The NYT’s Carl Hulse reports today that Republicans on the Hill have a serious morale problem. The White House communications team invited some congressional counterparts to the other end of Pennsylvania Avenue the other day, and was apparently disappointed to see their widespread depression. Said one of the senior Republican congressional aides who attended the White House gathering, “We are not happy, no doubt about it.”
The leading cause of the discontent, at least right now, is the Republican sense that they’re loosing the S-CHIP battle in a big way. Hulse noted that Ed Gillespie and others at the White House are encouraging congressional Republicans to just wait for the storm to blow over, while GOP lawmakers believe the president’s aides “[do] not fully appreciate their political difficulties.”

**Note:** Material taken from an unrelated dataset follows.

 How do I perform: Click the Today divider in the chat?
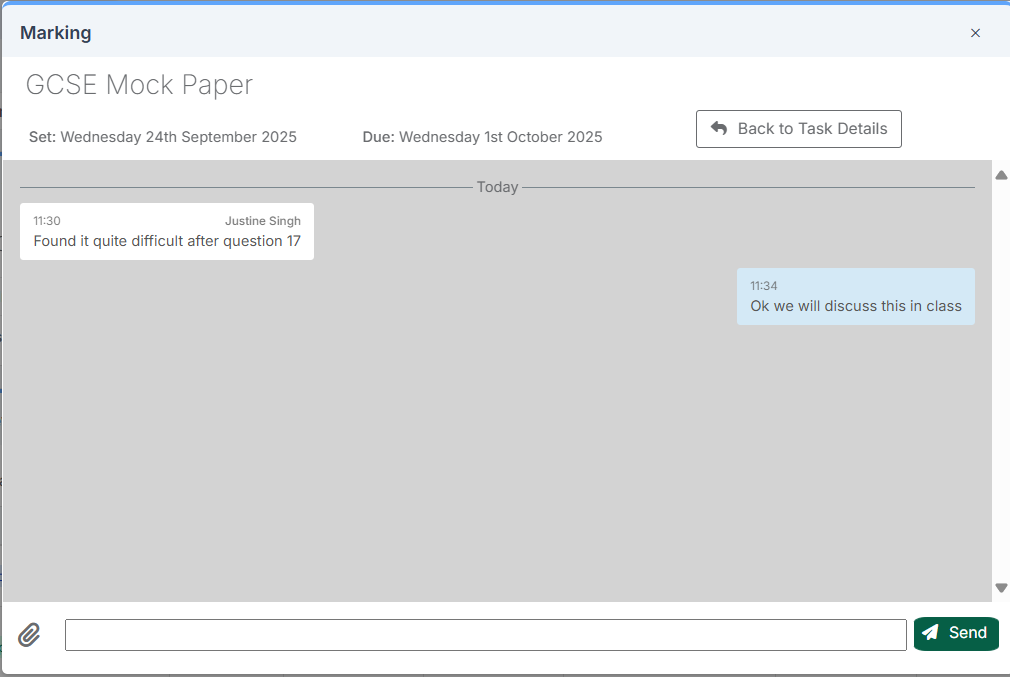click(497, 187)
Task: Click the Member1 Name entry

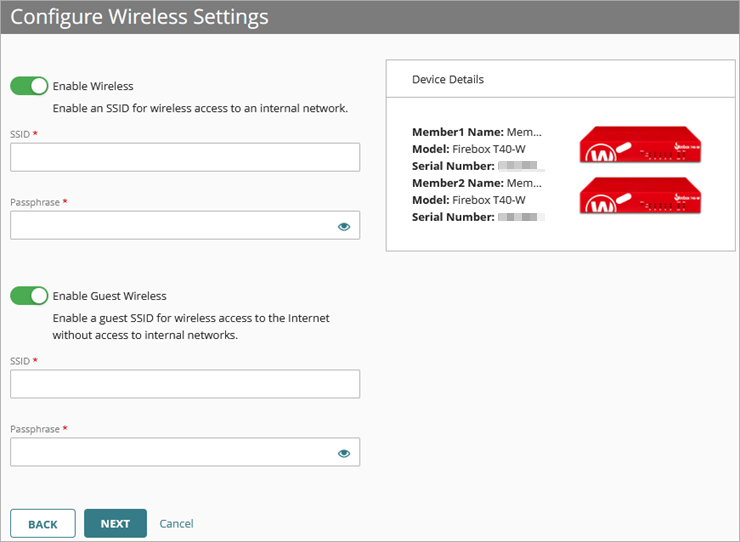Action: point(477,132)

Stuart Rothenberg had a similar report in Roll Call the other day.
“It’s just stunning to me,” one veteran Republican strategist told me this week, “that after seven years of Republicans complaining that the president won’t use his veto, [the White House and Republican Congressional leaders] choose their big showdown to be over children’s health care. Good Lord, it probably polls at 80 percent!”
Added the GOP insider: “If we had been talking about cutting spending and waste in government for years, we could oppose SCHIP. But now we are finally going to get religion on spending?”

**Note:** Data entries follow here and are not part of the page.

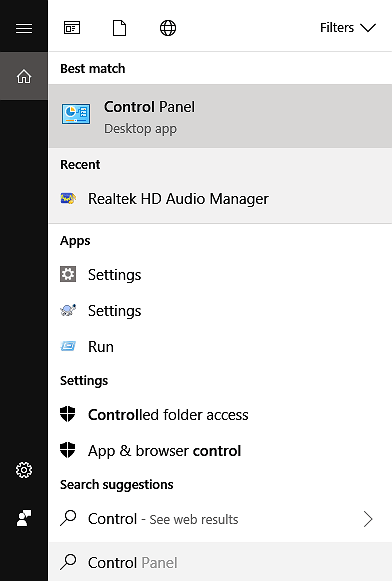The height and width of the screenshot is (581, 392).
Task: Open the hamburger menu in the sidebar
Action: [24, 28]
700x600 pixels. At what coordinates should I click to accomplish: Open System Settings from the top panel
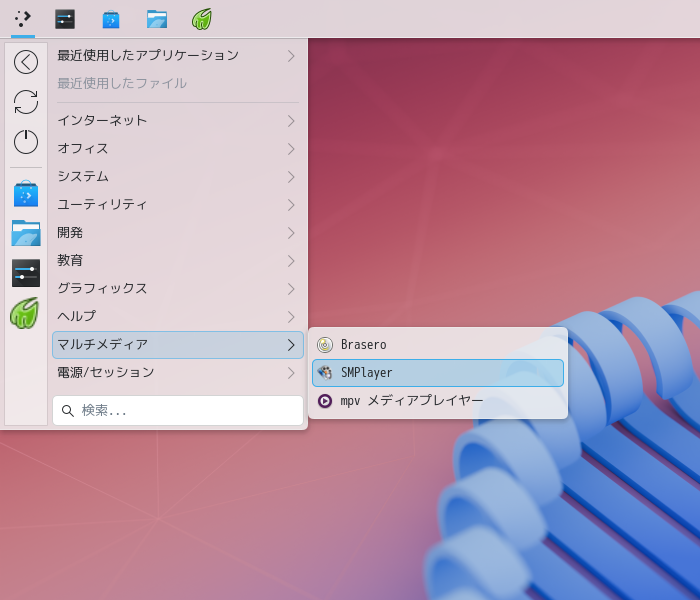click(x=65, y=19)
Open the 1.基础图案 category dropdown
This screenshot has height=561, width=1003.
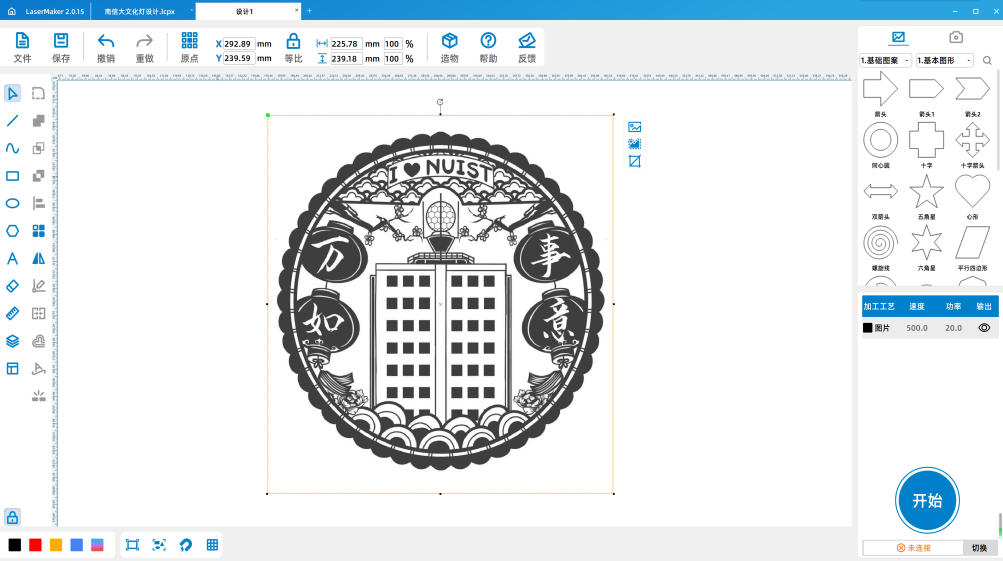tap(885, 61)
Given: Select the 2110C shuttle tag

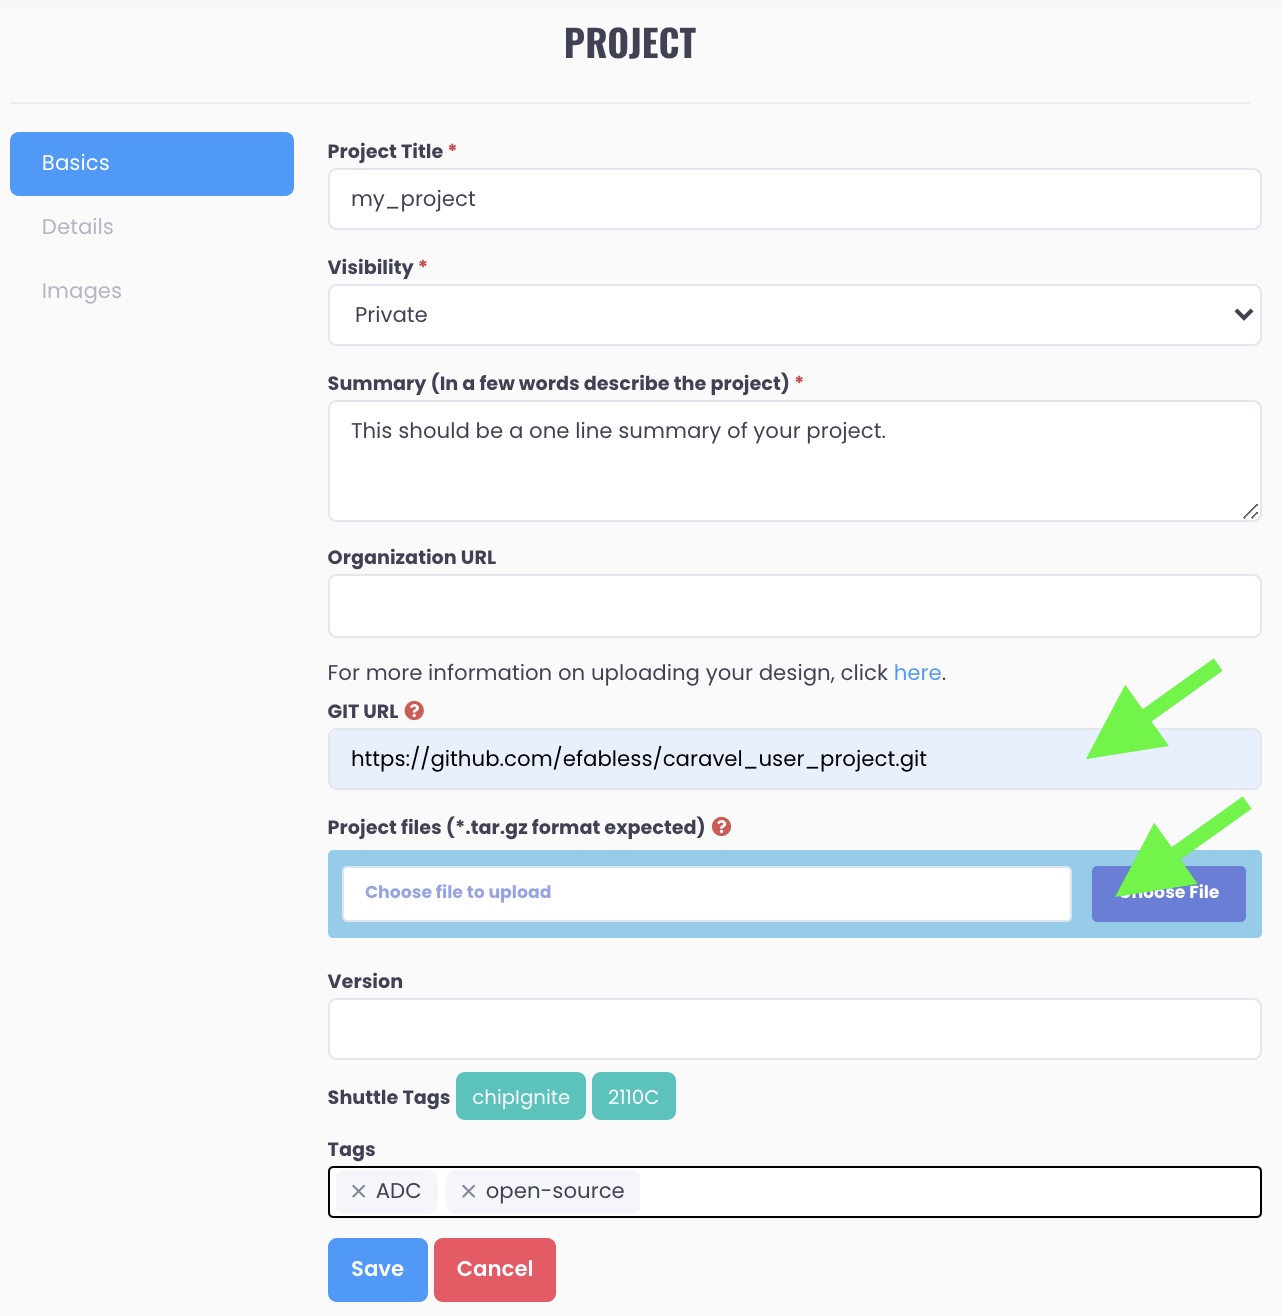Looking at the screenshot, I should click(x=634, y=1097).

So what advice would this Republican give his party’s Members of Congress? “If I were in a swing district, I’d vote to override. There’s no way I’d take a bullet on this.”
One GOP lawmaker added, “It’s stupid politics. The leadership is putting pressure on Members [to sustain the veto], promising to rebuild the brand. I don’t know why our guys are following [Bush] into the sea like lemmings.”
Maybe out of habit?
The S-CHIP override vote is slated for Thursday. Stay tuned.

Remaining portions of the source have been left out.